» QUOTED TEXT
begin

Re: Help scripting form IE...
Re: Help scripting form IE...
- Subject: Re: Help scripting form IE...
- From: "Daniel A. Shockley" <email@hidden>
- Date: Mon, 6 Jan 2003 10:59:27 -0500
on 04/01/2003 07:40, Allen Evans at email@hidden wrote:
> Need help making a script to cut and paste out of HTML in IE to text in
TextEdit for update through Pod2Go to my iPod.
Here are what we have figured out so far in the MacAddict Forums (
http://www.macaddict.com/phpBB2/viewtopic.php?t=3047 ):
> ...
Matthew Smith wrote:
I don't think it is possible with Internet Explorer.
It is possible with Internet Explorer, just not ideal. You can
control almost anything Internet Explorer does by sending "do script"
javascript commands to it. However, if it is possible, it is best to
avoid scripting an interface.
Why not have script that downloads the web page to a file. You can then use
AppleScript to read the text in the file and extract what you want.

end

» INFORMATION GIVEN

begin

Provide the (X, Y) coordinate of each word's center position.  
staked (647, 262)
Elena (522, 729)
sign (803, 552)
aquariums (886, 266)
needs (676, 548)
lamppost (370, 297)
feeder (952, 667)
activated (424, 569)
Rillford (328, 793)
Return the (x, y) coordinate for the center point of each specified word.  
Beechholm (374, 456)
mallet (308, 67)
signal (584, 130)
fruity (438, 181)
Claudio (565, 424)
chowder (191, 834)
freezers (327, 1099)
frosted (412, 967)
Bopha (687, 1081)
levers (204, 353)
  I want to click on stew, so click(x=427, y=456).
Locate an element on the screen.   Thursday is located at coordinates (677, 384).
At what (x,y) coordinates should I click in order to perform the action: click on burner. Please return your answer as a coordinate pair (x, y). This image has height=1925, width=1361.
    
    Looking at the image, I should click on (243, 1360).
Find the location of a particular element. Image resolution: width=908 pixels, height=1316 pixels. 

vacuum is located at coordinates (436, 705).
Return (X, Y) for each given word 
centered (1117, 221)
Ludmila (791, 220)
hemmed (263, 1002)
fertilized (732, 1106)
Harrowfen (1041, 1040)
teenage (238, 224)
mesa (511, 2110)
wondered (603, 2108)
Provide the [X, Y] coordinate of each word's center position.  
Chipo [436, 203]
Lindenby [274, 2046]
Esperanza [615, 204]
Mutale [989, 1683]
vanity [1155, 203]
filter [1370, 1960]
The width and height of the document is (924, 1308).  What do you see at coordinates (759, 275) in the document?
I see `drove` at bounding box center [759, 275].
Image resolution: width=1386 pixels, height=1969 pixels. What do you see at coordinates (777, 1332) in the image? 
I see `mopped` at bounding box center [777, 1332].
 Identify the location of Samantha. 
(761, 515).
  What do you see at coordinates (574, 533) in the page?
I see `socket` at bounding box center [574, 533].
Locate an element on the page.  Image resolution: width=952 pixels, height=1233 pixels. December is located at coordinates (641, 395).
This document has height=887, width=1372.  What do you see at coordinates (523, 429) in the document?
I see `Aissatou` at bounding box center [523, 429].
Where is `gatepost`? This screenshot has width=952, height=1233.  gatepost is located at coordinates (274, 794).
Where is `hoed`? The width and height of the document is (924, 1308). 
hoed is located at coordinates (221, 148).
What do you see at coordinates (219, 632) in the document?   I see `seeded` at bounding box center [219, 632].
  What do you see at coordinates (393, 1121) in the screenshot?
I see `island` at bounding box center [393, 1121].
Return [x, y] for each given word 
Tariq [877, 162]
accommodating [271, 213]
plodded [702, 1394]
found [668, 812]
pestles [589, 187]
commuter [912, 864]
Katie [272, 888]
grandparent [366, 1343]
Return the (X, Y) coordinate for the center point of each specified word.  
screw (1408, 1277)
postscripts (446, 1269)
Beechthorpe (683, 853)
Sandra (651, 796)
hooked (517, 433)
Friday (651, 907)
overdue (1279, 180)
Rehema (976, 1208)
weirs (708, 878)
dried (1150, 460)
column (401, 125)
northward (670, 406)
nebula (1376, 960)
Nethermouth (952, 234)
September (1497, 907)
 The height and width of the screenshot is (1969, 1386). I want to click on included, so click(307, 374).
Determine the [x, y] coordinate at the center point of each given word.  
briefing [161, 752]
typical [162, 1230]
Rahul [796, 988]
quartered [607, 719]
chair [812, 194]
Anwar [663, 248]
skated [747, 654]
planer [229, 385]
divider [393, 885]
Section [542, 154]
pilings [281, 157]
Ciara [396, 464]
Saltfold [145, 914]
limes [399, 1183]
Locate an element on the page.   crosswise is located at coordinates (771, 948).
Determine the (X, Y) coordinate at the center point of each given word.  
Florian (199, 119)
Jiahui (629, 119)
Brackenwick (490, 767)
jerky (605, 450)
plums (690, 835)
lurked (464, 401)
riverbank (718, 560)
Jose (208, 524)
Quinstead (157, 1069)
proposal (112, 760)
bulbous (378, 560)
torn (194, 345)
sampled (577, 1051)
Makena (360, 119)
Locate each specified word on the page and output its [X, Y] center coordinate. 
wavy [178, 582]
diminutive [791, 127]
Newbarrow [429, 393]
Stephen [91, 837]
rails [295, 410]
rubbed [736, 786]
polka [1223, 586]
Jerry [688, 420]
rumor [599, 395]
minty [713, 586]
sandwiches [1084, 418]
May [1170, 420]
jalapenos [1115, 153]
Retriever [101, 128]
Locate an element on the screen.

end

» WRITTEN PROBLEM 1
In the mailing-list post about scripting Internet Explorer, how can a script control almost anything Internet Explorer does?
» WRITTEN PROBLEM 2
Write the next part of the mailing-list post about scripting Internet Explorer, starting after its last sentence.

» WRITTEN ANSWER 1
By sending "do script" JavaScript commands to it.

» WRITTEN ANSWER 2
As Matthew suggest, downloading and then processing is best. Here's
the solution I posted on the MacAddict forums (it requires the
Satimage scripting addition, which is available for Mac OS X):
OK. Here's the way to go. Don't script Internet Explorer. It can be
done, but it is a pain to wait for the page to load. I've done this
for my clients on sites that are hard to access, but sugarbush.com is
not one of them. All you need is something that yanks the source of
the page, then reads out the part you want. No need to watch IE
launch, load the page, etc.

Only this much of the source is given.